Rethinking Reaction Time

When you survive an armed threat, you're certain not to remember much of what happened because of the intense stress and trauma of having your life on the line. And what you do remember may be distressingly puzzling.

When you survive an armed threat, you're certain not to remember much of what happened because of the intense stress and trauma of having your life on the line. And what you do remember may be distressingly puzzling.

You may vividly recall that when you made the decision to shoot, your assailant was facing you straight on, pointing a gun at your chest. But when the smoke cleared, all your rounds had hit him in the back. What happened? And how do you keep from looking like an illegal executioner?

You may recollect holding your sidearm behind your leg as you approached the suspect's vehicle, thinking you were buying an edge in case of trouble. Yet he was able to grab a gun off of his console and blast you before you could get a round off in defense. How could he be faster when you were "ready"?

Or maybe your attacker dropped his gun and went down, neutralized, after your first two rounds. Yet you kept on shooting. Was that simply vindictive overkill?

Force Science

A behavioral scientist who has studied officer-involved shootings for nearly 30 years is coming up with some surprising answers to these and other perplexing questions about the dynamics of deadly force. Last spring, Dr. Bill Lewinski, a specialist in law enforcement psychology and human biomechanics (body movements), established the nonprofit Force Science Research Center (FSRC) at Minnesota State University-Mankato to expand and intensify his unique experiments.

What Lewinski has discovered already could have a profound impact on your physical and legal survival. Combined with groundbreaking research now in progress or being planned at the FSRC, his work may ultimately produce revolutionary changes in tactics for winning armed confrontations.

Most of Lewinski's efforts to date have involved documenting and timing-to hundredths of a second-the precise movements of action and reaction that typically occur in deadly conflicts. Using scores of volunteers roleplaying as officers and suspects recorded by time-coding video cameras, he has been able to prove for the first time "exactly how far behind the reactionary curve cops are in street confrontations."

Behind the Curve

In one startling test, for example, a female volunteer who had never before held a firearm (simulating an inexperienced offender) was able to pull a hidden gun from her waistband and shoot at an officer in an average of 16/100 of a second. The typical officer going for his weapon in a Level I holster requires 1.5 seconds to draw and fire a sighted shot once he perceives a stimulus to act. "In 1.7 seconds, an attacker using a Glock 9mm pistol can deliver six rounds on average," Lewinski says. "Considering just reaction time alone, the officer is screwed."

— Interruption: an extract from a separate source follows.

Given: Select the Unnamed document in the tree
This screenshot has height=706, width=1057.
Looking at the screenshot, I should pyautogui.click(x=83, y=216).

Amazingly, that's true even if the officer has his gun out in a "ready" position and is mentally committed to defending his life once a lethal threat is evident. Lewinski compared the timing of the woman "assailant" against officers with guns held in the belt-tuck, low-ready, close-ready, and "Hollywood high-guard" positions. In every case, the woman with her hand on the hidden gun in her waistband was able to produce a deadly action faster than the officers could perceive the threat and respond with a defensive reaction. Lewinski independently and scientifically replicated these findings with other volunteers.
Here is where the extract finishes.